Rhythm & Views 


Rammstein, Germany's answer to the Rolling Stones and Metallica has returned with Reise, Reise (Journey, Journey or Voyage, Voyage). Following a rumored breakup, Rammstein's first album in three years is dynamic and shows a band who has matured in their signature sound.

The most noticeable step forward comes from vocalist Till Lindemann. Normally barking lyrics like a dictator, Lindemann introduces actual melodies to correlate with every moment of every song. During the album's title track, Lindemann's vocals build in the chorus perfectly with the melodramatic orchestration of the music. Also, in "Mein Teil" ("My Tool"), Lindemann sounds like a possessed animal during the verses before switching back to his muscular form in the choruses.

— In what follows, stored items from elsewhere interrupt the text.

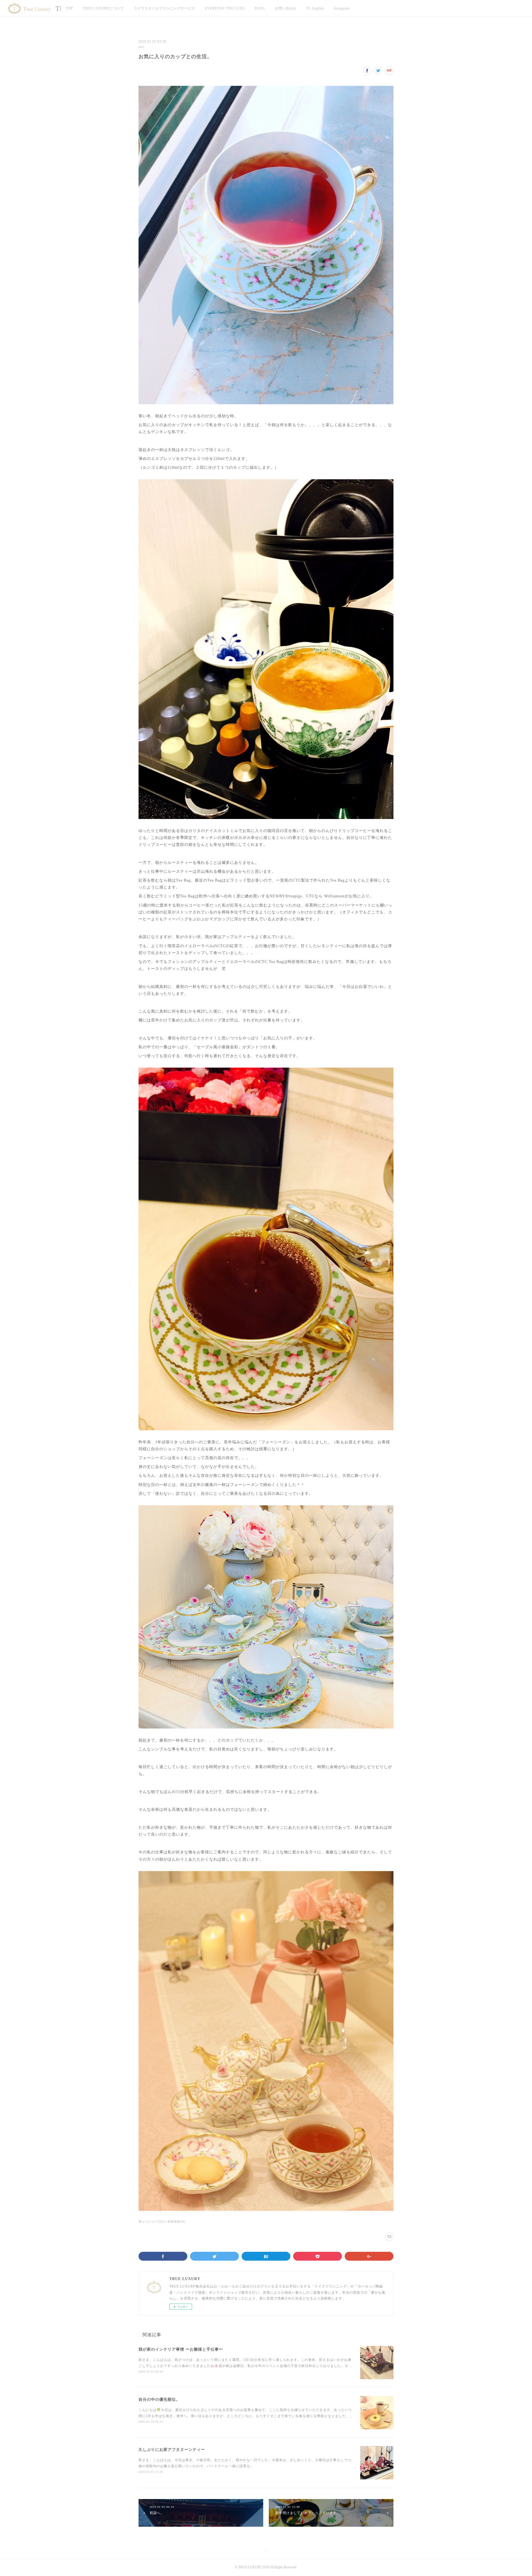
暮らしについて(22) (152, 2221)
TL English (315, 8)
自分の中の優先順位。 (159, 2399)
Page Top (266, 2552)
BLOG (260, 8)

Not known for being a political band, Rammstein steps into new territory with "Amerika." The song offers an outsider's perspective on American politics and governmental affairs. The only bilingual track on the album, "Amerika" features Lindemann hysterically using such words in the chorus as "Wunderbar," "Coca-Cola" and "Wonderbra."

In an attempt to not follow any trends from their three previous albums, Rammstein introduces acoustic play with "Los" ("Lets Go"). The unplugged track demonstrates a relaxed band not afraid of taking a risk.

All 11 tracks on Reise, Reise are unpredictable and stand out in their own unique way. Definitely their most complete effort to date, Reise, Reise can easily be considered Rammstein's Led Zeppelin IV or The Black Album. Hopefully, American audiences can take a hint from our European friends.